**What the task requires**: Rewrite the lines below as a Markdown table with two columns, "No." and "Line." Number each line, and omit blank lines.

**Stored data**:
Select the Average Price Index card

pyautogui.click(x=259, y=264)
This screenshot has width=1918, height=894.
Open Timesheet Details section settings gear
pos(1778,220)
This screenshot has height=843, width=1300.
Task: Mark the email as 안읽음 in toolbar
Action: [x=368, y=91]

**Written response**:
| No. | Line |
|---|---|
| 1 | Select the Average Price Index card |
| 2 | pyautogui.click(x=259, y=264) |
| 3 | This screenshot has width=1918, height=894. |
| 4 | Open Timesheet Details section settings gear |
| 5 | pos(1778,220) |
| 6 | This screenshot has height=843, width=1300. |
| 7 | Task: Mark the email as 안읽음 in toolbar |
| 8 | Action: [x=368, y=91] |